** Start DATA SHOWN **

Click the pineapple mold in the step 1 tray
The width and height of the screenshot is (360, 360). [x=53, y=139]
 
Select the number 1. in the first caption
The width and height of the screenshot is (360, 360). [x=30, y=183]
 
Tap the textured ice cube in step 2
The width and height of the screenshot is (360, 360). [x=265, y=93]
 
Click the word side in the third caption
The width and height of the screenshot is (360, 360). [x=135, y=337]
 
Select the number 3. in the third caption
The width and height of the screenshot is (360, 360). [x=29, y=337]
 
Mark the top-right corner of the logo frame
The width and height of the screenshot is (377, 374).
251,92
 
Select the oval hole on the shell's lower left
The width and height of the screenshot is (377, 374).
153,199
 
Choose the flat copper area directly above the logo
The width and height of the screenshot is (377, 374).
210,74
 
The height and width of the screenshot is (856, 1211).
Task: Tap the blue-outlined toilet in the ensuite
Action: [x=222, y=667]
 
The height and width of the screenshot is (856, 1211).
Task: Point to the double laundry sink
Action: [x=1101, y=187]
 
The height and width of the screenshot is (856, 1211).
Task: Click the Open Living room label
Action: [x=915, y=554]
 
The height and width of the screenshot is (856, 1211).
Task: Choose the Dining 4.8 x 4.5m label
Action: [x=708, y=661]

** End DATA SHOWN **

§ TASK GOAL
Rewrite the data above as a Markdown table with two columns, Row and Data line. Give each non-blank line its own row, numbered in order.

§ EXPECTED OUTPUT
| Row | Data line |
|---|---|
| 1 | Click the pineapple mold in the step 1 tray |
| 2 | The width and height of the screenshot is (360, 360). [x=53, y=139] |
| 3 | Select the number 1. in the first caption |
| 4 | The width and height of the screenshot is (360, 360). [x=30, y=183] |
| 5 | Tap the textured ice cube in step 2 |
| 6 | The width and height of the screenshot is (360, 360). [x=265, y=93] |
| 7 | Click the word side in the third caption |
| 8 | The width and height of the screenshot is (360, 360). [x=135, y=337] |
| 9 | Select the number 3. in the third caption |
| 10 | The width and height of the screenshot is (360, 360). [x=29, y=337] |
| 11 | Mark the top-right corner of the logo frame |
| 12 | The width and height of the screenshot is (377, 374). |
| 13 | 251,92 |
| 14 | Select the oval hole on the shell's lower left |
| 15 | The width and height of the screenshot is (377, 374). |
| 16 | 153,199 |
| 17 | Choose the flat copper area directly above the logo |
| 18 | The width and height of the screenshot is (377, 374). |
| 19 | 210,74 |
| 20 | The height and width of the screenshot is (856, 1211). |
| 21 | Task: Tap the blue-outlined toilet in the ensuite |
| 22 | Action: [x=222, y=667] |
| 23 | The height and width of the screenshot is (856, 1211). |
| 24 | Task: Point to the double laundry sink |
| 25 | Action: [x=1101, y=187] |
| 26 | The height and width of the screenshot is (856, 1211). |
| 27 | Task: Click the Open Living room label |
| 28 | Action: [x=915, y=554] |
| 29 | The height and width of the screenshot is (856, 1211). |
| 30 | Task: Choose the Dining 4.8 x 4.5m label |
| 31 | Action: [x=708, y=661] |